IPRの差戻し審で新たに提出された証拠を、PTOの「2019年IPRガイド」が規定する「新たに導入された無効理由」には当たらないとした事例。
IPRにおける無効主張が新たな主張に当たり許されないかどうかが争われた事件
原告(Rembrandt)は生体液(biological fluids)の検査装置及びその方法に関する特許(6,548,019)を保有し、2016年に被告(Alere, Inc.)を特許侵害で提訴した。被告は同特許についてのIPRを申請した。

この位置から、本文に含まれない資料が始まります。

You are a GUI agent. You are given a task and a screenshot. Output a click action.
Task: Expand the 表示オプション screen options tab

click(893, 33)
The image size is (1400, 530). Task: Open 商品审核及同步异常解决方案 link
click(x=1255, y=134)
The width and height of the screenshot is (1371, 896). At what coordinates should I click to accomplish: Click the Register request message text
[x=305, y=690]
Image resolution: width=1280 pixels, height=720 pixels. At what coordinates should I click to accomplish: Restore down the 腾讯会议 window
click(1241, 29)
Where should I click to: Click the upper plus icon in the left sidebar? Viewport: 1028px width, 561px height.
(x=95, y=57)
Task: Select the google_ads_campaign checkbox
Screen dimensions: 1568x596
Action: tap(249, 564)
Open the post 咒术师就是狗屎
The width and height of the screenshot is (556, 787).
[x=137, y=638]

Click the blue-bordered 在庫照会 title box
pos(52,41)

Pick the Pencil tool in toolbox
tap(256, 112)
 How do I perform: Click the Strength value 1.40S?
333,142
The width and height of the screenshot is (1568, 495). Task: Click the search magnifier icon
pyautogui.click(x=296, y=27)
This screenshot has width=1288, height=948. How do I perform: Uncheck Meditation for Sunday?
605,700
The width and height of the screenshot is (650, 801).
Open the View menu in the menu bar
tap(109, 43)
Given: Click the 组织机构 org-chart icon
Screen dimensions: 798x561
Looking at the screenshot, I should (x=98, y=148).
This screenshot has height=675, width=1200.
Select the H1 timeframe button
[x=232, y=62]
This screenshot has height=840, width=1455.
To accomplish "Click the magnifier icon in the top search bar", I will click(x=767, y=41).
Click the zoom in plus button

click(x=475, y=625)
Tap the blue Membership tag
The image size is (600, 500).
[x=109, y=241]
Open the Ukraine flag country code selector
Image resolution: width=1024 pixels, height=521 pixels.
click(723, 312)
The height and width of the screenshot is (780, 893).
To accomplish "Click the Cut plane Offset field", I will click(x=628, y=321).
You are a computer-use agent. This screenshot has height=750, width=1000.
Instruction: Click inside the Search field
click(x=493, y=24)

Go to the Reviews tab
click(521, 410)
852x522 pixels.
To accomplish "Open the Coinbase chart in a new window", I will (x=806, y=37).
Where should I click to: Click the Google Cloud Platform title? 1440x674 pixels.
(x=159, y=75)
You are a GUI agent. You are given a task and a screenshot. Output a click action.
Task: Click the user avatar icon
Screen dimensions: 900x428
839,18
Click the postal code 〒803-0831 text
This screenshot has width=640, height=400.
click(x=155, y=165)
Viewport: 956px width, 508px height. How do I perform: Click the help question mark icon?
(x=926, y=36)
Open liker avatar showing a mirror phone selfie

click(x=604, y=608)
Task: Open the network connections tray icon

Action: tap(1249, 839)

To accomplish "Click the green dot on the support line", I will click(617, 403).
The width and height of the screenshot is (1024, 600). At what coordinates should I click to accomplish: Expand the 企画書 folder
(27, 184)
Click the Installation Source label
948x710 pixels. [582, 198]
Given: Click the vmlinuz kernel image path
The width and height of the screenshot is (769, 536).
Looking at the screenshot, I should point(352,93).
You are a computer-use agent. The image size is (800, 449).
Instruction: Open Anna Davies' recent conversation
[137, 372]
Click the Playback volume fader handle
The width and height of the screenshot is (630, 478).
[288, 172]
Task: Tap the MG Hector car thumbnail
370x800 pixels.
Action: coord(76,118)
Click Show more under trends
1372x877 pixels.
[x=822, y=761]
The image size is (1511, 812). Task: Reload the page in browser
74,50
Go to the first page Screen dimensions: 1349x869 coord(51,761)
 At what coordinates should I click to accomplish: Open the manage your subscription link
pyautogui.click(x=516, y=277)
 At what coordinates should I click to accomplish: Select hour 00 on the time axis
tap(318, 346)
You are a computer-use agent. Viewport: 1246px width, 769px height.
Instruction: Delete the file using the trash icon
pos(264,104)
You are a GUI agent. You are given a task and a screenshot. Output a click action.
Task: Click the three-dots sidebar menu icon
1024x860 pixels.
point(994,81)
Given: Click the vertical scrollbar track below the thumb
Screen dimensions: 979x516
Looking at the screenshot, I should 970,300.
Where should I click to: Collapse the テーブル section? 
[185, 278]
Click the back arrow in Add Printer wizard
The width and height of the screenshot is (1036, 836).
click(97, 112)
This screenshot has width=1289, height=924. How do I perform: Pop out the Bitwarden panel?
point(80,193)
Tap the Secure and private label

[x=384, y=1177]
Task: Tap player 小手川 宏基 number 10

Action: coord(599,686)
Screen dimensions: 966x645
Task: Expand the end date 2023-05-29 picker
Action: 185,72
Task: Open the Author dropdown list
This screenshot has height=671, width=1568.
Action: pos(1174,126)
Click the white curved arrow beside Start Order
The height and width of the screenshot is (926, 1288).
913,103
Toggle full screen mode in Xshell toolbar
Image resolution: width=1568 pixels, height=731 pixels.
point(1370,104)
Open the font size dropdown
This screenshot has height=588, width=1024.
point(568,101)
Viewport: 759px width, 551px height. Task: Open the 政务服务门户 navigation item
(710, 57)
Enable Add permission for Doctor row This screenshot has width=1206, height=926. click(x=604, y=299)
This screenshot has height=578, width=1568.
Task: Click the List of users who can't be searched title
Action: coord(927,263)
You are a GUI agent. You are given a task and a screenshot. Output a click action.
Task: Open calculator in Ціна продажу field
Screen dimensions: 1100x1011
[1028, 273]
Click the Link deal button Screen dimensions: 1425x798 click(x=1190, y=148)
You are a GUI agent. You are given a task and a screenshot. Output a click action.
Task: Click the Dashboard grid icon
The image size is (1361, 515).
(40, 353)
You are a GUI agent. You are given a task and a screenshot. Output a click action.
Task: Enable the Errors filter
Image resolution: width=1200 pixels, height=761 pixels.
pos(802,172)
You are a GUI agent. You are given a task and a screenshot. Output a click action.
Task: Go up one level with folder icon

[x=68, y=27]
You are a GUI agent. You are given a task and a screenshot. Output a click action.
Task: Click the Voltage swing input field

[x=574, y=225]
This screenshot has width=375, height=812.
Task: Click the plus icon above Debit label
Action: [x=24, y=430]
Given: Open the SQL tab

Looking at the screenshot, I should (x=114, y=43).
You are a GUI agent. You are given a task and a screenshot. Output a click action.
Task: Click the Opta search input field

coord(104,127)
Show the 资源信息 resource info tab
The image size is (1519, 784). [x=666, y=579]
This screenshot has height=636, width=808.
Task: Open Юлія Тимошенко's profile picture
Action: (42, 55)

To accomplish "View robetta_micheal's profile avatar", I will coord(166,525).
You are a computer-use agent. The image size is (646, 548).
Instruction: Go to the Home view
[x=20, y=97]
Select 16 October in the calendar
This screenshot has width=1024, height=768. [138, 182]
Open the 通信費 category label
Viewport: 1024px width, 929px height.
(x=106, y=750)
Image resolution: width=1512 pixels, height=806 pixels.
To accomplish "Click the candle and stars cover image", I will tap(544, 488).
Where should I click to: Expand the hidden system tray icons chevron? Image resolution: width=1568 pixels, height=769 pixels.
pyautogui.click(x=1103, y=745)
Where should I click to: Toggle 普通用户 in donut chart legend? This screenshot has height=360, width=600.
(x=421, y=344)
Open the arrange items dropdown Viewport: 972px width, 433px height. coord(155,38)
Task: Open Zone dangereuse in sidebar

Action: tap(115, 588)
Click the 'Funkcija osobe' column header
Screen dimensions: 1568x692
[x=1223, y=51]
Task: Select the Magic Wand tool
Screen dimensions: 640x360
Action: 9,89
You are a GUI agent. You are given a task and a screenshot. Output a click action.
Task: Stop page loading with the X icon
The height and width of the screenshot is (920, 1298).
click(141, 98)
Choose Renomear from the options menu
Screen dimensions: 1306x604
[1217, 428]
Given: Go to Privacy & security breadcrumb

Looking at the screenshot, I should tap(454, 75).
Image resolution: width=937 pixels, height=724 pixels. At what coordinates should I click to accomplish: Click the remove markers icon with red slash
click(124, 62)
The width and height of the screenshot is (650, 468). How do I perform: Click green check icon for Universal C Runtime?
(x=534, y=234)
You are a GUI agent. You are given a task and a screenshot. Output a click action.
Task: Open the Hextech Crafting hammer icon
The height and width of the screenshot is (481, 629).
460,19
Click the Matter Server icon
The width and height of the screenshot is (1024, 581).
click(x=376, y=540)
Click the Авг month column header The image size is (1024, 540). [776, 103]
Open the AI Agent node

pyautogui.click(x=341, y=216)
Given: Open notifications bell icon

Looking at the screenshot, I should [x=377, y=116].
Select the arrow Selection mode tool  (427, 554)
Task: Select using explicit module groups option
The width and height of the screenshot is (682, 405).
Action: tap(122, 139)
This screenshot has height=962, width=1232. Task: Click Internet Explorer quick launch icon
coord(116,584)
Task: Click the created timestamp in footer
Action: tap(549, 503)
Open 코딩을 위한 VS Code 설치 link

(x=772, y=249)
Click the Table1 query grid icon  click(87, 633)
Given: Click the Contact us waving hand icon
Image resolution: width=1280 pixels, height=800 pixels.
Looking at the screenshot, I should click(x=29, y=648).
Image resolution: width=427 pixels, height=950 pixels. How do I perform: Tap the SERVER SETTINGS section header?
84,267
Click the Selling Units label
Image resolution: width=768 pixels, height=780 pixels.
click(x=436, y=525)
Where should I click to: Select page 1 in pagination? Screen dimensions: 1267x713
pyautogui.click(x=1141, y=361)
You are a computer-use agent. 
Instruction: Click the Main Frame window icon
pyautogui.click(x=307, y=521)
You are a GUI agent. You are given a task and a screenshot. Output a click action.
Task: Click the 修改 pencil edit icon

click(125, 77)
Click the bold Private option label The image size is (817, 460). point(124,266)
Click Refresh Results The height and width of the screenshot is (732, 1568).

PTABは、クレーム2を無効としたが、それ以外のクレームについては被告の無効資料では原告特許を無効にできないと決定し、また一部のIPR対象クレームについては審理を行わなかった。被告はCAFCに控訴。CAFCは、最高裁判決(SAS v. Inacu, 2018)に鑑み、申請のあったクレームをすべて審理しなければならないとしてPTABの決定を破棄・差戻した。
差戻された2回目のIPRで、被告は専門家証人の鑑定書を提出して無効理由を補強した。原告はその鑑定書が新しい無効理由の導入にあたるとして反対したが、鑑定の対象は本件の争点に関連するものではなかった。PTABは、クレーム2-6,クレーム10を無効と決定し、原告はCAFCに控訴。
CAFCは、原告の主張を退け、PTABの決定を支持した。その理由を次のように述べた。2回目のIPRで主張された論点は、原告の主張に対する反論とPTABのコメントに対する回答であり、無効理由を新規に導入するものではない。
本件は「2019年IPRガイド」に関するものである。PTABは本件で先行特許5件を組み合わせて本件特許を無効とした。被告の提出した鑑定書は無効理由を補強するものであって新規の無効資料とは見做されなかった。